Marching against the government, 12.1.19, photo Paul Mattsson

Marching against the government, 12.1.19, photo Paul Mattsson   (Click to enlarge: opens in new window)

Vicky Perrin, Unison national executive council member (personal capacity)

For all those of us living in the real world, the pantomime season is long since over. But, as the Tory Brexit crisis plays itself out daily in parliament, it can just seem like a toffs’ slanging match stuck on a loop.

Out here, in austerity Britain, nobody’s laughing.

While the Tory party crawls from one cliff edge of division and defeat to another, this enormous political crisis seems totally removed from our lives.

But all the time the sleeping lion of the trade union movement snores on, its leaders shamelessly squandering the key role organised workers could play in harnessing the anger and resentment at this ever more brutal them-and-us society.

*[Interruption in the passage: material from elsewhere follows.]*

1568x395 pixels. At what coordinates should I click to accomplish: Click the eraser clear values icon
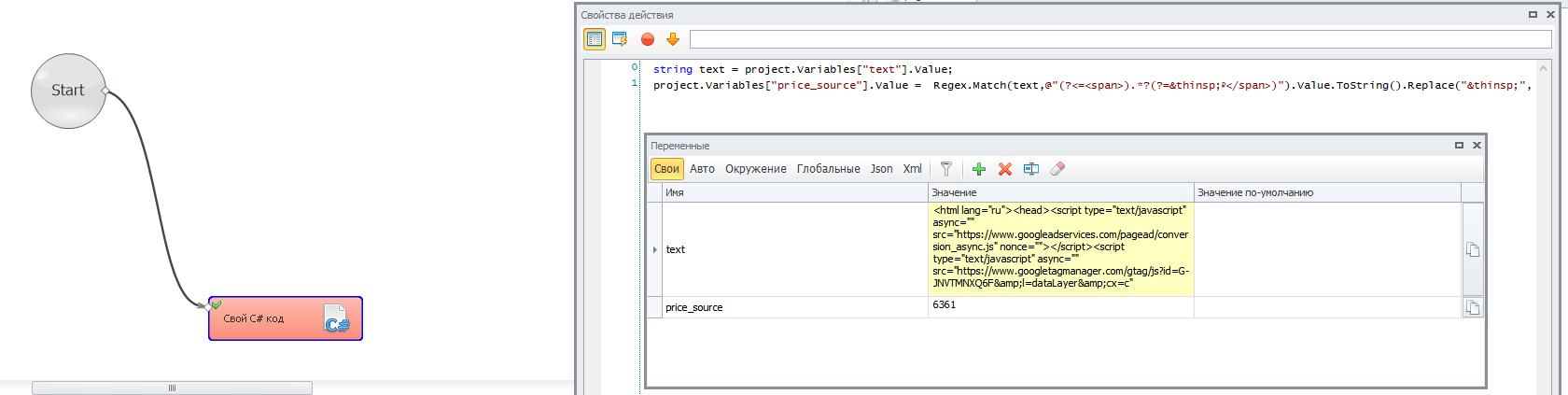tap(1057, 169)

If a lead was given by the unions and Corbyn, there could rapidly develop a mighty movement to push this rotten government over the precipice.

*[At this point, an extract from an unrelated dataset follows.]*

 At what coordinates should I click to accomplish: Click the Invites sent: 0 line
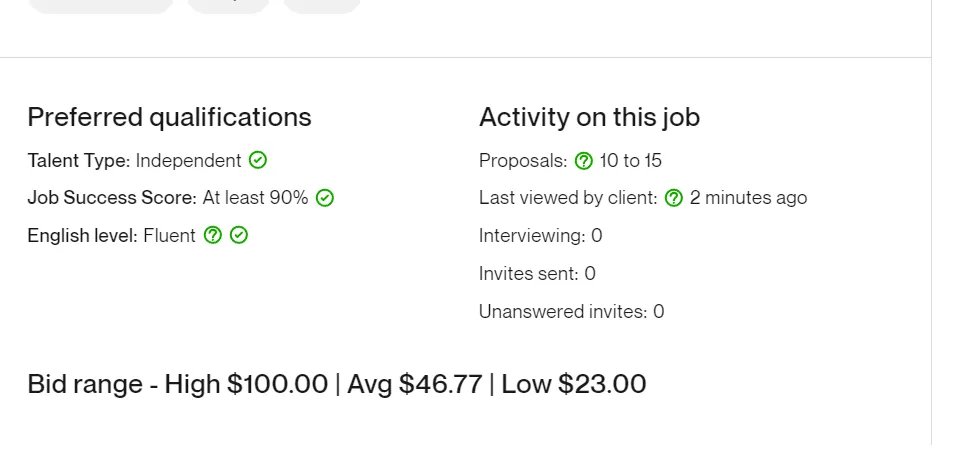click(537, 274)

Because out here, jobs and terms and conditions are being slashed, life-and-death services destroyed, precarious working is at epidemic levels and foodbanks for working and non-working poor alike have become a normalised part of everyday existence.

Nine children in an average class of 30 are now living in poverty, with the Tories’ catastrophe of Universal Credit plunging more families into crisis and desperation every week.

The Office for National Statistics trumpets wages being at their highest since 2011 – as if, after ten years of biting austerity and real-terms pay cuts, this is something to celebrate.

There are currently an estimated 78,000 homeless households in England in temporary accommodation and, if this continues, more than 100,000 households will be trapped by 2020.

The average UK household debt currently stands at £15,000 – money owed to credit card firms, banks and other lenders. The figure excludes mortgages.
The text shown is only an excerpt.